SPOILER!!!!!!!!!!!!!!!!!!!!!!!!!!!!!!!!!!!!!!!!!!!!
...wasn't someone eating a baby at one point? I have to admit that was pretty awesome in terms of representing a society in a complete mess and everyone's having to reevaluate right and wrong and all that good stuff. Creepy.
there was no right and wrong anymore. It was all about survival.
POSSIBLE SPOILER
that's why the boy was such a heartbreaking character, he was the only one who had a sense of morality and consequence.
And that cellar is the event that most sticks out in my mind as well. That, and the beach scene.
Broadway Star Joined: 1/29/07
SorryGrateful, yeah I think that was suggested...not actually shown...they found evidence of that, left behind by others. I think. In light of that, think how the book could have ended (re: the boy)!!! That would have been a bummer.
I agree with with tazber (again!). The boy's character is what made the book so heartbreaking for me. In spite of everything, he was so caring, kind, and innocent. The little dialogs between him and the dad were, for me, the heart of the book.
definitely the heart of the book gymdude. He and the father were like that one little flower that somehow grows up through the cement. So fragile and alone, with everything going against it.
And yet, a little beauty always finds a way to survive.
I love his writing style, and I'm glad at his advanced age he got Oprah and the Pulitzer for this book, but the first book in the Border trilogy, All the Pretty Horses, remains my favorite. It didn't win a Pulitzer but it won both the National Book Award and the National Book Critics Circle Award for best fiction in 1992.
You could do worse than read all of his books. He's that kind of writer.
I just liked the perpetual hopelessness of the story. I love the bleakness of it all, shoes, food and shelter are primary their concerns. I think when you read it, you walk with them. Could I do that, could I eat that? Could I sleep there? Is it selfish to die and leave the child behind? Who am I living for? What am I living for?
I love Cormac's prose so much.
Broadway Star Joined: 1/29/07
The only other of his books I have read is All the Pretty Horses, which I liked but didn't love. I'm going to read some more of his stuff now, though. "Suttree" looks good.
I just read this book on the advice of a very good friend, and it is the first full price book I have purchased in years (I am a thrift store junkie).
I just thought the book was very mediocre. I kept waiting for something to happen. I thought there were lots of moments of tension, but nothing really EVER happens. I knew it was going to end how it did, so there was no surprise there.
Updated On: 7/2/07 at 09:08 PM
He is an acquired taste, like smoked oysters.
I just thought it was a real cop out to not explain what had happened to the world. In these sort of novels one of the most interesting aspects is why the world is in turmoil. See: The Stand, Children of Men, etc...
I got that it wasn't the point, but I guess I really wanted to know.

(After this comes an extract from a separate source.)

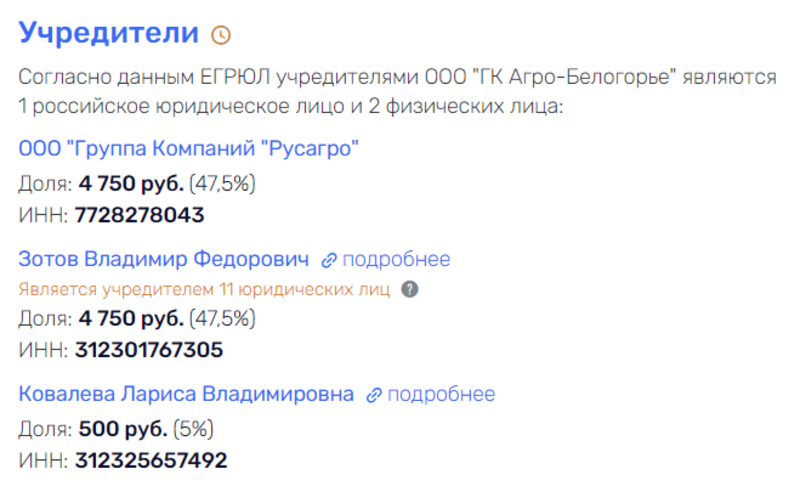800x503 pixels.
Task: Click the ЕГРЮЛ description paragraph
Action: pos(397,91)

At first I found the prose a little pretentious but there was a line early on in the story (I don't remember it but I'll find it later) that pulled me in, and from there on I thought much more highly of the prose. The last 50 pages or so of the book are really thrilling, and I'll confess I was moved.
SPOILER
When the little boy gets sick, that part was really hard!
I too really wanted to know what happened to the world. I too knew it wasn't "the point" but it helps the reader connect.
Reading it now and having a hard time getting through it but am committed to finishing it. The lack of punctuation is annoying.